* START *
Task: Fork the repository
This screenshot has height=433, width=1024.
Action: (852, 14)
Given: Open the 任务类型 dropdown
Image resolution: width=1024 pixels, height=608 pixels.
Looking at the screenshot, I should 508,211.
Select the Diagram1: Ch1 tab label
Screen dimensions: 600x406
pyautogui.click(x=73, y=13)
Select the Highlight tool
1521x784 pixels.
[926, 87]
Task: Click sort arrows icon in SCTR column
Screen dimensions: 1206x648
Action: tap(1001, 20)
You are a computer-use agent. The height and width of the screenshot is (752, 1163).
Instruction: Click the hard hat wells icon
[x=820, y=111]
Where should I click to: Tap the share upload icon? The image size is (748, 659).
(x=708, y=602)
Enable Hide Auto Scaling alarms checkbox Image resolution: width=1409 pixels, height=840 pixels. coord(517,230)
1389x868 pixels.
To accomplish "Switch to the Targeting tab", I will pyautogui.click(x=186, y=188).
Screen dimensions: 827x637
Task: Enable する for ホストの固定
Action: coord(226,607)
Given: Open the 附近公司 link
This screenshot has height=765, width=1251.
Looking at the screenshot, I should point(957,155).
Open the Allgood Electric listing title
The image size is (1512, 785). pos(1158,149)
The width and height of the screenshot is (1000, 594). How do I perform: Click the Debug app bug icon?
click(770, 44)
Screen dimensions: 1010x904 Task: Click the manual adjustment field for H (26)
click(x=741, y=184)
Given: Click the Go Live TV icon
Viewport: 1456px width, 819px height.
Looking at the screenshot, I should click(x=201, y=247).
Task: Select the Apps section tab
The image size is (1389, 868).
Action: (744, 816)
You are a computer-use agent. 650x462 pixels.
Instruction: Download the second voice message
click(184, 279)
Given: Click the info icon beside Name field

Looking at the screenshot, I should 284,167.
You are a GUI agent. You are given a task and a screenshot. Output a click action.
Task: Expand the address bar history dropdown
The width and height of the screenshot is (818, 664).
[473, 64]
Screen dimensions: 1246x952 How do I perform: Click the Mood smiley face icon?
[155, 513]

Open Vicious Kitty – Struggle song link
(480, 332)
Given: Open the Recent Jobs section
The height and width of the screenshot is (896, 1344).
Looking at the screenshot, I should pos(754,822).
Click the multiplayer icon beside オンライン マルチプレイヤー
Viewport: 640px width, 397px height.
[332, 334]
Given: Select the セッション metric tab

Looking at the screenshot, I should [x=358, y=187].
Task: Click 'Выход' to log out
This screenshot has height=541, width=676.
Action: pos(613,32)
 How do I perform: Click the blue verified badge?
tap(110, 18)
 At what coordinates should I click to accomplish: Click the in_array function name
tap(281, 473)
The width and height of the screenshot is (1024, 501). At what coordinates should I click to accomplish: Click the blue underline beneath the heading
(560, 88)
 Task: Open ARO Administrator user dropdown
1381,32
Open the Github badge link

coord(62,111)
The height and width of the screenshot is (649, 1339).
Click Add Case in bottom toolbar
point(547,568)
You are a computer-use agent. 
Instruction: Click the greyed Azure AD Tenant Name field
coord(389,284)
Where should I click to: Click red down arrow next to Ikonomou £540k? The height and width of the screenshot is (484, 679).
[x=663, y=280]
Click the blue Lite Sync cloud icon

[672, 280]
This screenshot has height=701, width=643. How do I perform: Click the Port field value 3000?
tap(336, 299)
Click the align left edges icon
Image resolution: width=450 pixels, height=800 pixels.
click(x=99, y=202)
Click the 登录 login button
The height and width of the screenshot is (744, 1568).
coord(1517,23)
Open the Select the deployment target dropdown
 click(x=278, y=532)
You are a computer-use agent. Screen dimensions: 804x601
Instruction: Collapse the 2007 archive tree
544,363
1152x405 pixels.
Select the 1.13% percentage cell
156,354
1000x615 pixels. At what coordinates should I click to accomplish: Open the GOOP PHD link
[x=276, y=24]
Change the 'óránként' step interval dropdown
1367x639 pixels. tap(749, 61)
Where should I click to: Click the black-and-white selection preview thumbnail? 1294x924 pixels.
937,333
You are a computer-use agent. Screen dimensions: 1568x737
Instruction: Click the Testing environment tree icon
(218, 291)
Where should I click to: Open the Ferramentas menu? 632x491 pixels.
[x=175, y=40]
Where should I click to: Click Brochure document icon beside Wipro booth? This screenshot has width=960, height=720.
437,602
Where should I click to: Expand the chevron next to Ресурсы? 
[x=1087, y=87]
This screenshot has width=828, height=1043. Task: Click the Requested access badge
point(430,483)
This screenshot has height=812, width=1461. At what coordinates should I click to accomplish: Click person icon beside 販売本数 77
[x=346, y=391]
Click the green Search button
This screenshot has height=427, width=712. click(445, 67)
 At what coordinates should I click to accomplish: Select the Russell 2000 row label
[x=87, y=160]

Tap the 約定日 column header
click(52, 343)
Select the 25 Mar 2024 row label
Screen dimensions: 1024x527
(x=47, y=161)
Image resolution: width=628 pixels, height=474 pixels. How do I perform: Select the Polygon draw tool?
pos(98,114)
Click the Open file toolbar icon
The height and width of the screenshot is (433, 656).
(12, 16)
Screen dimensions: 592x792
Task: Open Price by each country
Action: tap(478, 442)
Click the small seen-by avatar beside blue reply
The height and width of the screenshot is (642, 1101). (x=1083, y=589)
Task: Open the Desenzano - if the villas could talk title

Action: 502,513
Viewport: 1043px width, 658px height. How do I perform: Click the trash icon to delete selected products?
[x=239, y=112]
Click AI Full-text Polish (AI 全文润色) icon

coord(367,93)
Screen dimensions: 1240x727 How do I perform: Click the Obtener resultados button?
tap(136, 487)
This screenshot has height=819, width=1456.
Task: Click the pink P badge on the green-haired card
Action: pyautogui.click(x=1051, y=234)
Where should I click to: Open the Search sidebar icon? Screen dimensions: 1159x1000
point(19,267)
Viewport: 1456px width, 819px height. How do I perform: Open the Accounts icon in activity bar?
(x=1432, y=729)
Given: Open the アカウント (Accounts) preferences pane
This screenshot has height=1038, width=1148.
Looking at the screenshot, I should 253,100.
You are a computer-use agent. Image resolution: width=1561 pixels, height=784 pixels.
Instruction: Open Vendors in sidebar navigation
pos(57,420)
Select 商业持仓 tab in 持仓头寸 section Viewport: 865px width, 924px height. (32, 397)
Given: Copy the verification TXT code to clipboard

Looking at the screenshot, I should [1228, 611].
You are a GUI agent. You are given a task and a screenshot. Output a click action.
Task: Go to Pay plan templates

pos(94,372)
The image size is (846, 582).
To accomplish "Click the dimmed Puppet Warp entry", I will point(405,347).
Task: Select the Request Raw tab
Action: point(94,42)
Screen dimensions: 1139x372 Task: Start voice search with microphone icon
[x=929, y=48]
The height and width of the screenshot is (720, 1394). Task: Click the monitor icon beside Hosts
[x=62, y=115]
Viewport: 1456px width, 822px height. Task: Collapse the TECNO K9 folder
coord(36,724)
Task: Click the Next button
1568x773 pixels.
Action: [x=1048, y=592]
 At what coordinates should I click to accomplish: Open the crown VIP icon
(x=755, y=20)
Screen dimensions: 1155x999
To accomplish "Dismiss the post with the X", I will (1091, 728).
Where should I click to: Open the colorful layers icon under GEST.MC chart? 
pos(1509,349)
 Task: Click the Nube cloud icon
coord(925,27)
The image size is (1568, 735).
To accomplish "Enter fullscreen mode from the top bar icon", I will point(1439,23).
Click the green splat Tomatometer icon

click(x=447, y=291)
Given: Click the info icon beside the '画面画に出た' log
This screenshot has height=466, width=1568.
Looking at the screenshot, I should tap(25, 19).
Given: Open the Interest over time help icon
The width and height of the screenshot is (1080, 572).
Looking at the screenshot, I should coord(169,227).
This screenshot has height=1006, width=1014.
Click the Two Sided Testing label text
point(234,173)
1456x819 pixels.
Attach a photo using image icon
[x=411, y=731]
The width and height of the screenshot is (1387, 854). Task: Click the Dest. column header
* END *
- **What is being asked**
Convert the items from the line with "Screen dimensions: 1155x999" to the line with "Looking at the screenshot, I should tap(25, 19)." into a JSON list of strings with one string per line, leaving out blank lines.

- **Reply**
[
  "Screen dimensions: 1155x999",
  "To accomplish \"Dismiss the post with the X\", I will (1091, 728).",
  "Where should I click to: Open the colorful layers icon under GEST.MC chart? ",
  "pos(1509,349)",
  " Task: Click the Nube cloud icon",
  "coord(925,27)",
  "The image size is (1568, 735).",
  "To accomplish \"Enter fullscreen mode from the top bar icon\", I will point(1439,23).",
  "Click the green splat Tomatometer icon",
  "click(x=447, y=291)",
  "Given: Click the info icon beside the '画面画に出た' log",
  "This screenshot has height=466, width=1568.",
  "Looking at the screenshot, I should tap(25, 19)."
]